Tutorial at ICWSM 2022
BERT for Social Sciences & Humanities
Applying Large Language Models to Social Media Data
Join us for a new version of our tutorial at ICWSM, either in person or virtually!
June 6th, 2022
Word Similarity Notebook: https://bit.ly/icwsm-bert-similarity
Classification Notebook: https://bit.ly/icwsm-bert-classify
In this interactive tutorial, we will introduce participants to large language models that are now common in natural language processing (NLP). We will focus on variants of the popular Bidirectional Encoder Representations from Transformers (BERT) model (Devlin et al., 2018). This family of pre-trained models performs well across a wide range of NLP tasks, but their use poses challenges for researchers in other disciplines. This tutorial will highlight opportunities for social media researchers, from the humanities and social sciences, to take advantage of these large models.
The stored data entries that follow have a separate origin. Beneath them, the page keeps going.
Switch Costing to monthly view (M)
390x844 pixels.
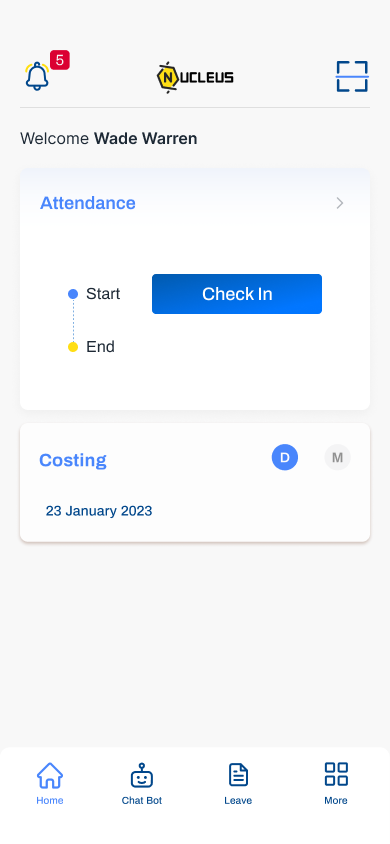coord(337,458)
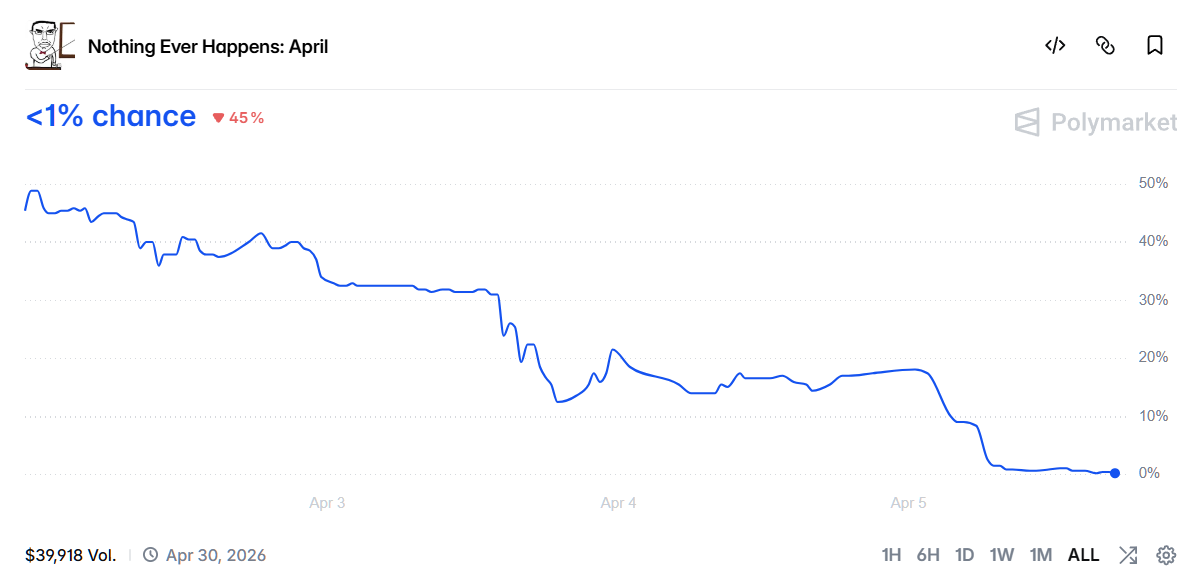Screen dimensions: 1186x575
Task: Open chart settings gear
Action: point(1166,555)
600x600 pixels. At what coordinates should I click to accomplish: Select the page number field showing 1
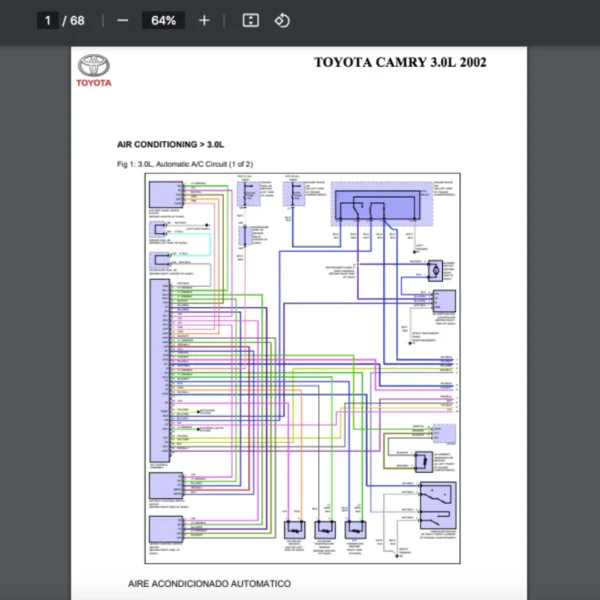click(47, 20)
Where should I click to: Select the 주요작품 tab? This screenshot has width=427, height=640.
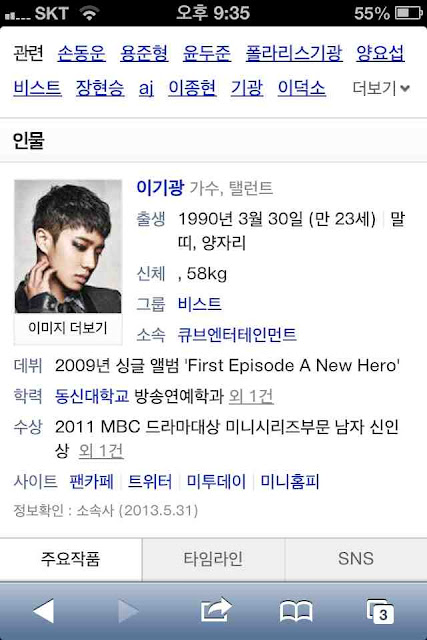tap(71, 559)
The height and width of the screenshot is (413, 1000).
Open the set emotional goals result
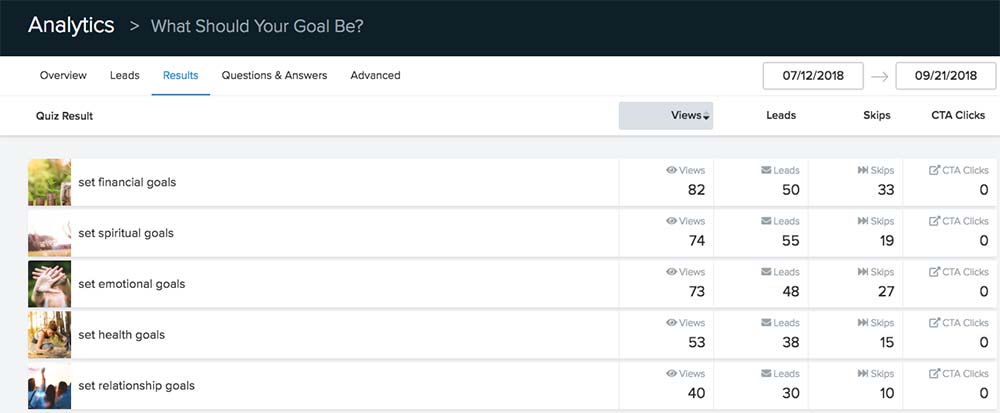pos(131,284)
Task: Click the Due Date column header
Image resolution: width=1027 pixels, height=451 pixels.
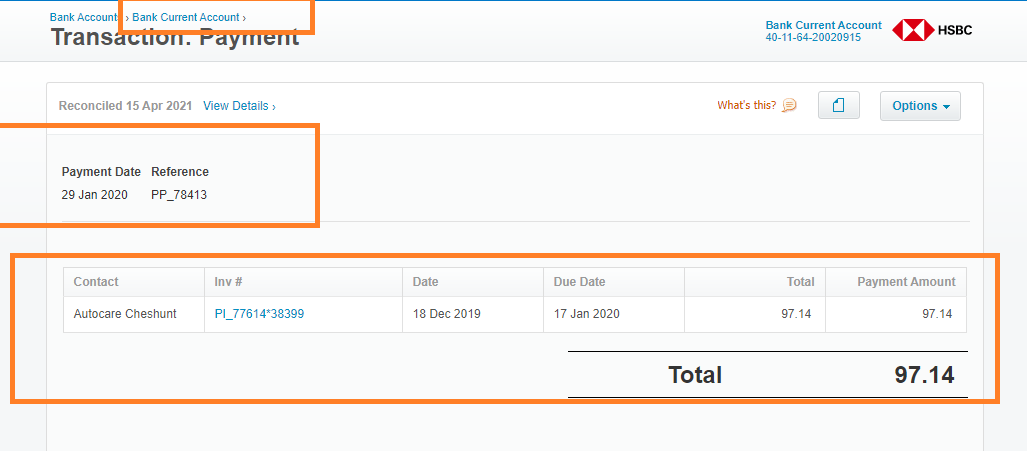Action: pyautogui.click(x=579, y=282)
Participants will gain hands-on experience with downloading and setting up a pre-trained model, using BERT to analyze words in context, adapting or “fine-tuning” a BERT model to perform better on a curated dataset, and using the fine-tuned model for classification tasks. We will also discuss practical details, like how to run these large models using free resources and which open libraries to use. Most importantly, we will discuss nuances of these models that are most relevant for researchers outside of NLP, including example use cases and exploratory uses of these models; limits to these methods and common errors; using datasets of varying sizes, including small, curated collections; and data processing and tokenization choices.
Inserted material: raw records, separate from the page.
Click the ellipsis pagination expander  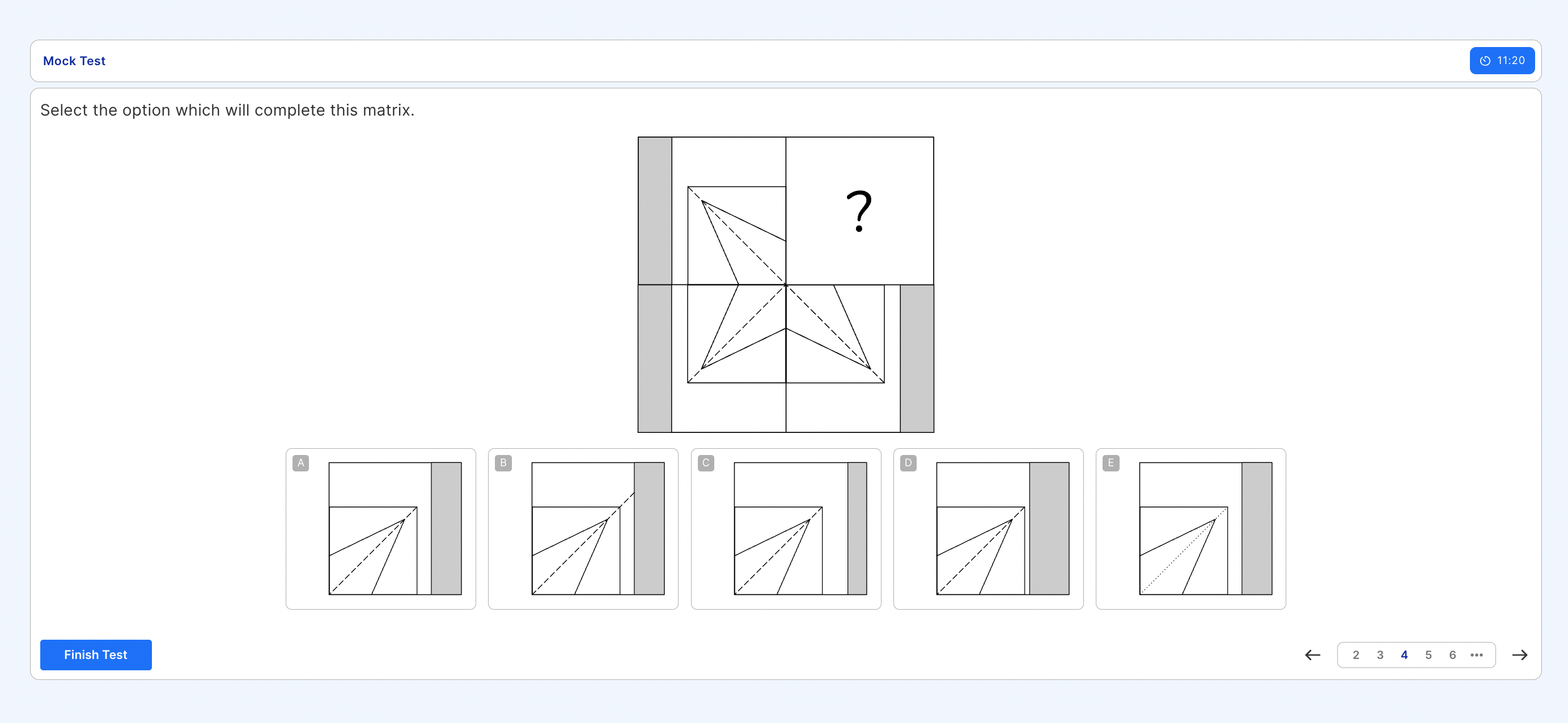coord(1477,655)
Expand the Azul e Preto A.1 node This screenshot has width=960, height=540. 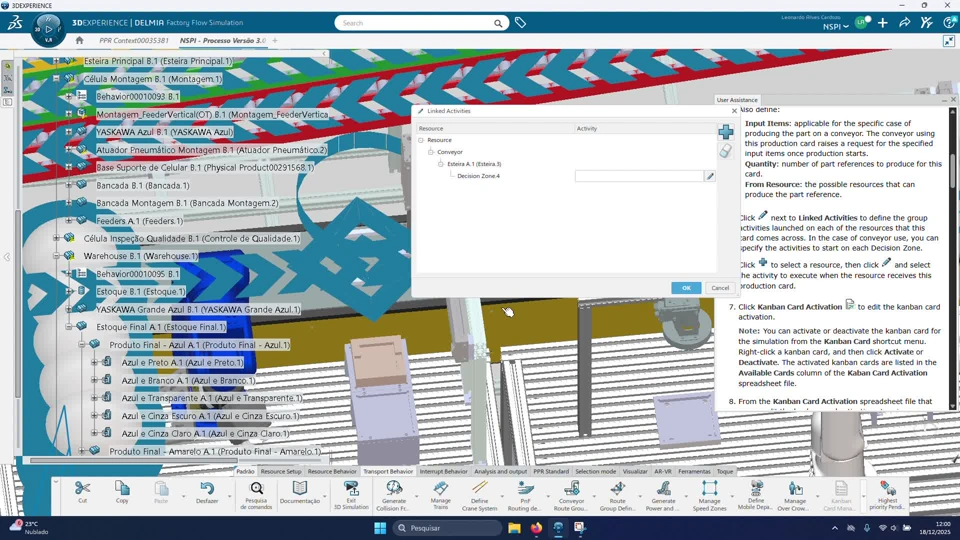pyautogui.click(x=94, y=363)
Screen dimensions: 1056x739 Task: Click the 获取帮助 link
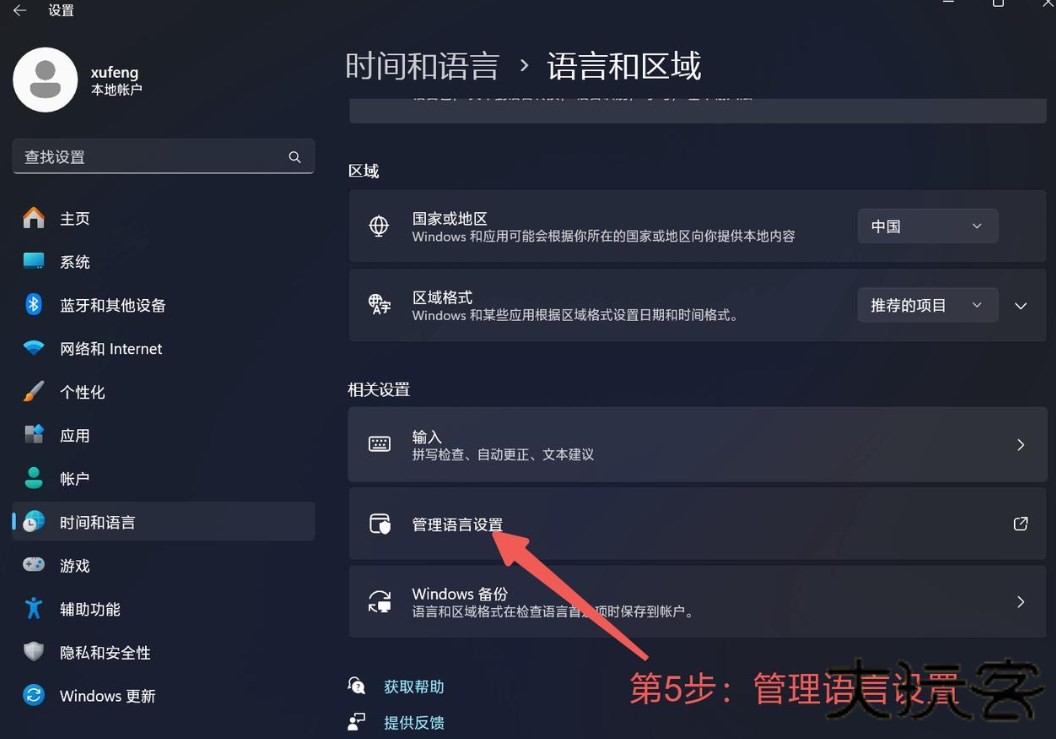(x=414, y=686)
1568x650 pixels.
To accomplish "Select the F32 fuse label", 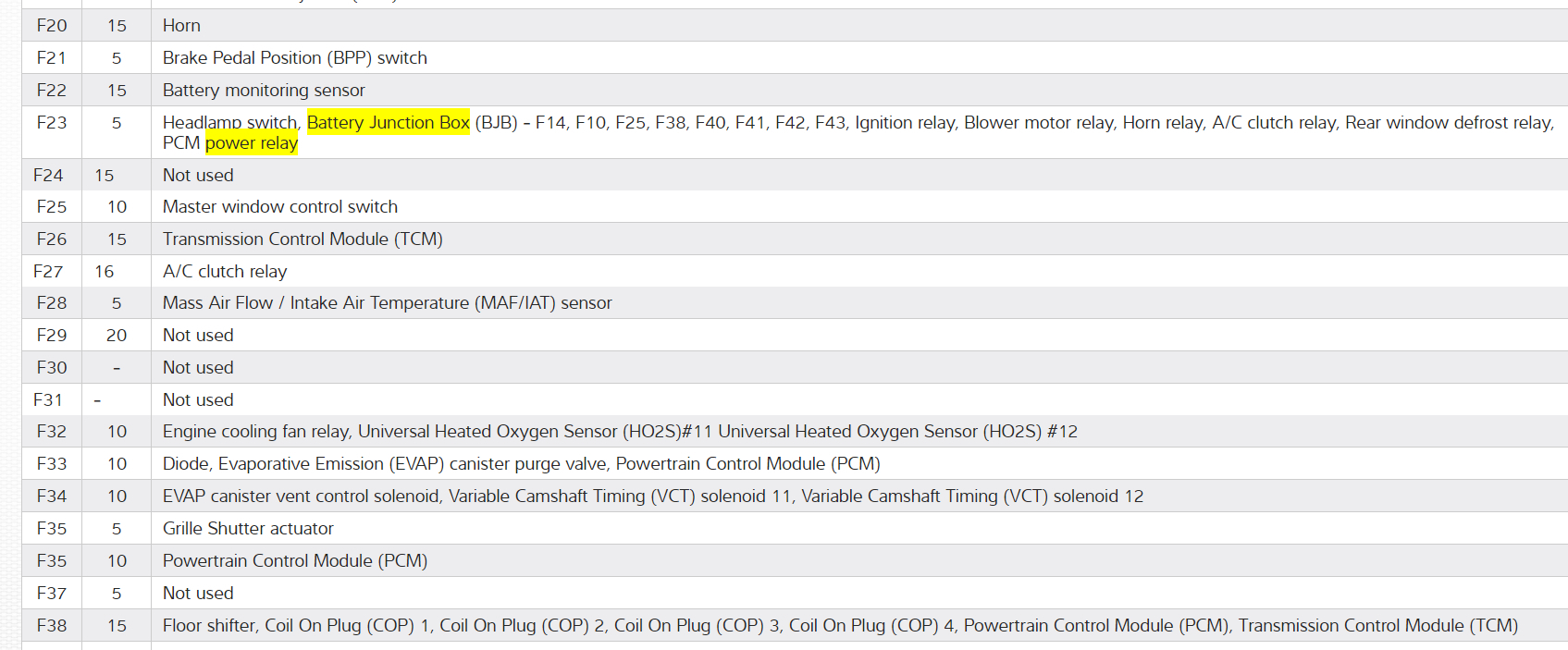I will coord(52,432).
An internet connection and a web browser.
2 hours total
- 30 minutes lecture
- 20 minutes coding together in a collaborative notebook
- 10 minutes break
- 20 minutes lecture
- 30 minutes coding together in a collaborative notebook
- 10 minutes questions
The target audience for this tutorial includes social scientists and scholars studying social media who are comfortable programming and perhaps have some familiarity with machine learning but who have not yet had the opportunity to use large language models like BERT.